The Cobra , published in 2010, was the twelfth of Frederick Forsyth’s fourteen novels. Although not quite up to the standards of the novels he produced in the 1970s and 1980s, The Cobra is nonetheless a thrilling adventure novel. This is another right-wing fantasy in which a team of noble pragmatists decide to ignore such niceties as civil rights and judicial procedure and simply go out and destroy an enemy of the Western world, in this case a South American cocaine cartel and its drug-lord leader. Curiously, this group of extra-judicial warriors is brought into existence by none other than U.S. President Barack Obama.
Next, in 2013, came The Kill List . Once again, we have a lone good guy possessed of almost supernatural skills in the art of finding and killing international terrorists. This hero’s name is Kit Carson, but that name (thankfully) is rarely used in the novel. Forsyth tells us that, when his parents gave Kit that name, “the reference to the old frontiersman was entirely coincidental.” Sure. Carson uses a few different aliases when he is on the trail of a villain, but Forsyth usually just refers to him as the Tracker (the real Kit Carson, of course, was a famous tracker). In fact, most of the important characters in the book are known primarily by nicknames. The villain is called the Preacher. He is an Islamic terrorist who uses the internet to broadcast hateful Islamic sermons to his followers and urge them to commit acts of terrorism on the West, particularly Great Britain and the U.S. (Forsyth admirably points out that the Preacher’s understanding of Islam is a complete—and intentional—misreading of the Prophet Mohammad).

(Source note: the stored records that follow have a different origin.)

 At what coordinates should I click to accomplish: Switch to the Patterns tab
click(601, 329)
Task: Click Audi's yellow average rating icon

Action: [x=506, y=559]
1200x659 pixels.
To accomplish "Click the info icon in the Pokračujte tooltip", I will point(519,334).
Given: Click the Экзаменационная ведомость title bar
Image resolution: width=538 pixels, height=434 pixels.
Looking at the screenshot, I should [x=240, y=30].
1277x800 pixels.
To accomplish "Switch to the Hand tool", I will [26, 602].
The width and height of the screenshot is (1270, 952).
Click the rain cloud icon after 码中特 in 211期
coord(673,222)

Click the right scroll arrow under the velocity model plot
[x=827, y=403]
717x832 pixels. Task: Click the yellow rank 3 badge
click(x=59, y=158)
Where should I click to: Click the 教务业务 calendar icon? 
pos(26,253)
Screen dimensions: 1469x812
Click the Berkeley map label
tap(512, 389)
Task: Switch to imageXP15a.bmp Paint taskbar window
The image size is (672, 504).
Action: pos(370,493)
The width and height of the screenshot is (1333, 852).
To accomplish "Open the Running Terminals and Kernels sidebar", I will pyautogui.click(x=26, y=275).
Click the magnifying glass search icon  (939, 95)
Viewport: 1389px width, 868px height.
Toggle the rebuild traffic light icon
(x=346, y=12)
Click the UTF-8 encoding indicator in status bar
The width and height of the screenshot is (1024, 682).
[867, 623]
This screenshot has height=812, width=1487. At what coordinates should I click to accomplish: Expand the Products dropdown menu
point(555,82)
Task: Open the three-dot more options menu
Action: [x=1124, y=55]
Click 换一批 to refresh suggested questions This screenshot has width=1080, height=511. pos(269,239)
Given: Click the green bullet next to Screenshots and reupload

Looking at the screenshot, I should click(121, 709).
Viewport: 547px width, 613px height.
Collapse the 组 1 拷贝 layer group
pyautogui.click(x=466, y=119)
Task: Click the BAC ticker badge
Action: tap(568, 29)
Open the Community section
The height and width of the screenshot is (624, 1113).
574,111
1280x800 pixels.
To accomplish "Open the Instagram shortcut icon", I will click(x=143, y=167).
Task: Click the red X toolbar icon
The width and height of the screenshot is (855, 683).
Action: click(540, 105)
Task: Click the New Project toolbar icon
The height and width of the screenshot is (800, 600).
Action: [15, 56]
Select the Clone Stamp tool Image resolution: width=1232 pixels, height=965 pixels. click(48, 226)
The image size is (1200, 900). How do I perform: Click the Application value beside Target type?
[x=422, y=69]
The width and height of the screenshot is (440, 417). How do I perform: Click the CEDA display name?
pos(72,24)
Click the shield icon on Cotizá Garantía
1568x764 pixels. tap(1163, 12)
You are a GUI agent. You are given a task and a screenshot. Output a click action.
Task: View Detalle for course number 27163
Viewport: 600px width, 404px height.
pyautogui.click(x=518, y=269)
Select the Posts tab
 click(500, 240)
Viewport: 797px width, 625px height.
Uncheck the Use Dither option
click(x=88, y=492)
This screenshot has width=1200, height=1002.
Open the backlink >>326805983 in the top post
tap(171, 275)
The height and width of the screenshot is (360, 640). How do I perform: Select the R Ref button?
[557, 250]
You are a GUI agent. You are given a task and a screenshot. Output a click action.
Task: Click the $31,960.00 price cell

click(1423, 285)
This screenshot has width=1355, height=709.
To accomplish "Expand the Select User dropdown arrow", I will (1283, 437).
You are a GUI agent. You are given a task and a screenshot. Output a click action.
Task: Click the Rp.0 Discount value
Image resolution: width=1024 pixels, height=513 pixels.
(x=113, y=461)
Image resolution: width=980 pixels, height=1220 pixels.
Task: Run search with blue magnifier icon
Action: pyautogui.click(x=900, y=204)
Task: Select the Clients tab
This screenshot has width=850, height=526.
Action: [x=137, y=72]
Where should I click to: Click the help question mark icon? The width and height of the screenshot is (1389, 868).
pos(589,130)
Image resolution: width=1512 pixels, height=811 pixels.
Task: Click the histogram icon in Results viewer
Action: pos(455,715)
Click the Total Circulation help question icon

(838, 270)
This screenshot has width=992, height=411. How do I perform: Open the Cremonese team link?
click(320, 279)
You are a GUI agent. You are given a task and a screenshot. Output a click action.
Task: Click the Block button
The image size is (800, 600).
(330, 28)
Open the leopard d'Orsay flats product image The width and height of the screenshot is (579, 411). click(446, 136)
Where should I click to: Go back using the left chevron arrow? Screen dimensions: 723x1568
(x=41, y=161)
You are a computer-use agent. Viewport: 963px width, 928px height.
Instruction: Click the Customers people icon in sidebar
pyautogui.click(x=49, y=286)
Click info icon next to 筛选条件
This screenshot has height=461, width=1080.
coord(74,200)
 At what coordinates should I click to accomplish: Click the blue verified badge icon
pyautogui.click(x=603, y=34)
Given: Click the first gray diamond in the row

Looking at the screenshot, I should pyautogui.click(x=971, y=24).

In 2018, Forsyth brought out The Fox , his final novel (he has stated in interviews that he is no longer writing fiction). In The Fox , he gives us a title character (real name: Luke Jennings) who is a young computer wizard who uses his skills to wreak havoc on foreign despots in Russia and Iran. Making his title character a computer wiz was an unfortunate choice because Forsyth appears to know little about computers. Although I am twenty years younger than Forsyth, I too am completely ignorant of computers. But even I found myself rolling my eyes at some of the magical things The Fox was able to do with computers.
Considering how off the mark the technical details in The Fox are, you might be surprised by the fact that it managed to earn even 3.8 stars from the Goodreads crowd. That slightly-above-average rating is a testament to Forsyth’s other storytelling gifts. Even when his computer-knowledge fails him, he knows how to set up exciting action sequences. Both Russia and Iran send secret hit squads after Luke Jennings, and Forsyth creates some great suspense as British forces try to neutralize them before they can kill the Fox. I enjoyed the novel and found its 336 pages flying by. The novel doesn’t come close to matching such masterpieces as The Day of Jackal , The Odessa File , or The Fourth Protocol , but it isn’t really trying to. The book seems to be written for fans of the Jason Bourne films and the Mission: Impossible franchise. It is lightweight and frothy in the manner of a silly action movie. If you approach it the way you would a James Bond film, you’re not likely to go away disappointed.
If, like me, you gave up on Forsyth sometime in the late twentieth century, you made a mistake. I urge you to follow my lead and atone for that error. Even the lesser works of a great master are generally better than average.